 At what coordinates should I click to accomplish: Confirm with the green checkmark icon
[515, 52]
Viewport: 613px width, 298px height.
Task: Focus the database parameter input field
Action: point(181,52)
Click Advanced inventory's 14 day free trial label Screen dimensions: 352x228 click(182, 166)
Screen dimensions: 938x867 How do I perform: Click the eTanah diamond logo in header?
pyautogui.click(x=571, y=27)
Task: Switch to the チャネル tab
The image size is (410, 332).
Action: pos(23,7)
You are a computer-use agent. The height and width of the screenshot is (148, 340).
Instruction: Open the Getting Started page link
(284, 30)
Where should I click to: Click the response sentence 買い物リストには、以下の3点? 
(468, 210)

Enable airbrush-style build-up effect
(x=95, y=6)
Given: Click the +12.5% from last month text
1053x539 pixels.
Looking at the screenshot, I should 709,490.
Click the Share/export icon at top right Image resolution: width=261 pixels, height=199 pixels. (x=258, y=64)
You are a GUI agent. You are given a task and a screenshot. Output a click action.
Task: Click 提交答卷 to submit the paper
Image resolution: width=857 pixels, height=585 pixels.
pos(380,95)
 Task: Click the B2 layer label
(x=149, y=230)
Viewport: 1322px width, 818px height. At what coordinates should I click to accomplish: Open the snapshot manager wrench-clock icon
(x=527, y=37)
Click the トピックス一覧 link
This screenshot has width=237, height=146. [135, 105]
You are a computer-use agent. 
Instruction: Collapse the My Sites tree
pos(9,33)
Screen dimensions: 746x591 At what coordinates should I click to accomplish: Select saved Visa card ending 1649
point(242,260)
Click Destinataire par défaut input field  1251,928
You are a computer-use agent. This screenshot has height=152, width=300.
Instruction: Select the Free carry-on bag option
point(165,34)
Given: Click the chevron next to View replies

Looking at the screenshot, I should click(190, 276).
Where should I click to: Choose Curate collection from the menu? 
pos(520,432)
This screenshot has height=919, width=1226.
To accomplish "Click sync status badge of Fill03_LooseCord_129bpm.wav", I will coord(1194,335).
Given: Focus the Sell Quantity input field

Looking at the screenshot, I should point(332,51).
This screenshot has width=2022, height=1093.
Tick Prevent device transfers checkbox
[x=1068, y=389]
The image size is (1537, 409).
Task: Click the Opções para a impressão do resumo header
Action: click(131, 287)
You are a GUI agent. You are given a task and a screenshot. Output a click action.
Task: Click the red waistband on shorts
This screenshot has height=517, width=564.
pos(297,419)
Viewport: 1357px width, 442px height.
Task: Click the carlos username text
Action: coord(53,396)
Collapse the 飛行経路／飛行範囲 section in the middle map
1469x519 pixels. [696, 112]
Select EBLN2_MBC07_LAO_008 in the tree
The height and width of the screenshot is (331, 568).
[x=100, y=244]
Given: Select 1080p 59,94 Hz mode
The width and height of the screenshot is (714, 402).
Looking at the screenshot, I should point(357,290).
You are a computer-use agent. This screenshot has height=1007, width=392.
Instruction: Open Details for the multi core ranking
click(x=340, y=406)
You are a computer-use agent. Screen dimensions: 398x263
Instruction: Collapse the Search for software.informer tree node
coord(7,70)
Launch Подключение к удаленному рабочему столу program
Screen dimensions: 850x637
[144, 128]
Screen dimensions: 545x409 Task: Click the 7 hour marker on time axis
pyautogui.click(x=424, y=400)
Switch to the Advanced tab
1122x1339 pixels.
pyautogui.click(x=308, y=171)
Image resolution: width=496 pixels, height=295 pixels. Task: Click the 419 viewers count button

——————

Go through the entries above and restate each one exactly.

 At what coordinates should I click to accomplish: Confirm with the green checkmark icon
[515, 52]
Viewport: 613px width, 298px height.
Task: Focus the database parameter input field
Action: point(181,52)
Click Advanced inventory's 14 day free trial label Screen dimensions: 352x228 click(182, 166)
Screen dimensions: 938x867 How do I perform: Click the eTanah diamond logo in header?
pyautogui.click(x=571, y=27)
Task: Switch to the チャネル tab
The image size is (410, 332).
Action: pos(23,7)
You are a computer-use agent. The height and width of the screenshot is (148, 340).
Instruction: Open the Getting Started page link
(284, 30)
Where should I click to: Click the response sentence 買い物リストには、以下の3点? 
(468, 210)

Enable airbrush-style build-up effect
(x=95, y=6)
Given: Click the +12.5% from last month text
1053x539 pixels.
Looking at the screenshot, I should 709,490.
Click the Share/export icon at top right Image resolution: width=261 pixels, height=199 pixels. (x=258, y=64)
You are a GUI agent. You are given a task and a screenshot. Output a click action.
Task: Click 提交答卷 to submit the paper
Image resolution: width=857 pixels, height=585 pixels.
pos(380,95)
 Task: Click the B2 layer label
(x=149, y=230)
Viewport: 1322px width, 818px height. At what coordinates should I click to accomplish: Open the snapshot manager wrench-clock icon
(x=527, y=37)
Click the トピックス一覧 link
This screenshot has width=237, height=146. [135, 105]
You are a computer-use agent. 
Instruction: Collapse the My Sites tree
pos(9,33)
Screen dimensions: 746x591 At what coordinates should I click to accomplish: Select saved Visa card ending 1649
point(242,260)
Click Destinataire par défaut input field  1251,928
You are a computer-use agent. This screenshot has height=152, width=300.
Instruction: Select the Free carry-on bag option
point(165,34)
Given: Click the chevron next to View replies

Looking at the screenshot, I should click(190, 276).
Where should I click to: Choose Curate collection from the menu? 
pos(520,432)
This screenshot has height=919, width=1226.
To accomplish "Click sync status badge of Fill03_LooseCord_129bpm.wav", I will coord(1194,335).
Given: Focus the Sell Quantity input field

Looking at the screenshot, I should point(332,51).
This screenshot has width=2022, height=1093.
Tick Prevent device transfers checkbox
[x=1068, y=389]
The image size is (1537, 409).
Task: Click the Opções para a impressão do resumo header
Action: click(131, 287)
You are a GUI agent. You are given a task and a screenshot. Output a click action.
Task: Click the red waistband on shorts
This screenshot has height=517, width=564.
pos(297,419)
Viewport: 1357px width, 442px height.
Task: Click the carlos username text
Action: coord(53,396)
Collapse the 飛行経路／飛行範囲 section in the middle map
1469x519 pixels. [696, 112]
Select EBLN2_MBC07_LAO_008 in the tree
The height and width of the screenshot is (331, 568).
[x=100, y=244]
Given: Select 1080p 59,94 Hz mode
The width and height of the screenshot is (714, 402).
Looking at the screenshot, I should point(357,290).
You are a computer-use agent. This screenshot has height=1007, width=392.
Instruction: Open Details for the multi core ranking
click(x=340, y=406)
You are a computer-use agent. Screen dimensions: 398x263
Instruction: Collapse the Search for software.informer tree node
coord(7,70)
Launch Подключение к удаленному рабочему столу program
Screen dimensions: 850x637
[144, 128]
Screen dimensions: 545x409 Task: Click the 7 hour marker on time axis
pyautogui.click(x=424, y=400)
Switch to the Advanced tab
1122x1339 pixels.
pyautogui.click(x=308, y=171)
Image resolution: width=496 pixels, height=295 pixels. Task: Click the 419 viewers count button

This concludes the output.